FTIR spectroscopy of primary donor photooxidation in Photosystem I, Heliobacillus mobilis, and Chlorobium limicola. Comparison with purple bacteria

Abstract

The photooxidation of the primary electron donor in several Photosystem I-related organisms (Synechocystis sp. PCC 6803, Heliobacillus mobilis, and Chlorobium limicola f. sp. thiosulphatophilum) has been studied by light-induced FTIR difference spectroscopy at 100 K in the 4000 to 1200 cm⁻¹ spectral range. The data are compared to the well-characterized FTIR difference spectra of the photooxidation of the primary donor P in Rhodobacter sphaeroides (both wild type and the heterodimer mutant HL M202) in order to get information on the charge localization and the extent of coupling within the (bacterio)chlorophylls constituting the oxidized primary donors.

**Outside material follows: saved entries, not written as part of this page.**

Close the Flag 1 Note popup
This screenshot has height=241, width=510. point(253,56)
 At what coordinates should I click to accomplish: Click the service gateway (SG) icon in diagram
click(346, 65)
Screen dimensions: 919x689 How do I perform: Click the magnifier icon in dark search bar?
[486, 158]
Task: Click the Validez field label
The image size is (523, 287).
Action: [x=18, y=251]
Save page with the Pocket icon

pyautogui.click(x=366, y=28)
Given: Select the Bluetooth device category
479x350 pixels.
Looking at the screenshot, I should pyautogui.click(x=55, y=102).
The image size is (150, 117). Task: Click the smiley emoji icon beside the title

In Rb. sphaeroides RC, four marker bands mostly related to the dimeric nature of the oxidized primary donor have been previously observed at ≈2600, 1550, 1480, and 1295 cm⁻¹. The high-frequency band has been shown to correspond to an electronic transition (Breton et al. (1992) Biochemistry 31: 7503–7510) while the three other marker bands have been described as phase-phonon bands (Reimers and Hush (1995) Chem Phys 197: 323–332). The absence of these bands in PS I as well as in the heterodimer HL M202 demonstrates that in P700⁺ the charge is essentially localized on a single chlorophyll molecule. For both H. mobilis and C. limicola, the presence of a high-frequency band at ≈ 2050 and 2450 cm⁻¹, respectively, and of phase-phonon bands (at ≈ 1535 and 1300 cm⁻¹ in H. mobilis, at ≈ 1465 and 1280 cm^-1 in C. limicola) indicate that the positive charge in the photooxidized primary donor is shared between two coupled BChls. The structure of P840⁺ in C. limicola, in terms of the resonance interactions between the two BChl a molecules constituting the oxidized primary donor, is close to that of P⁺ in purple bacteria reaction centers while for H. mobilis the FTIR data are interpreted in terms of a weaker coupling of the two bacteriochlorophylls.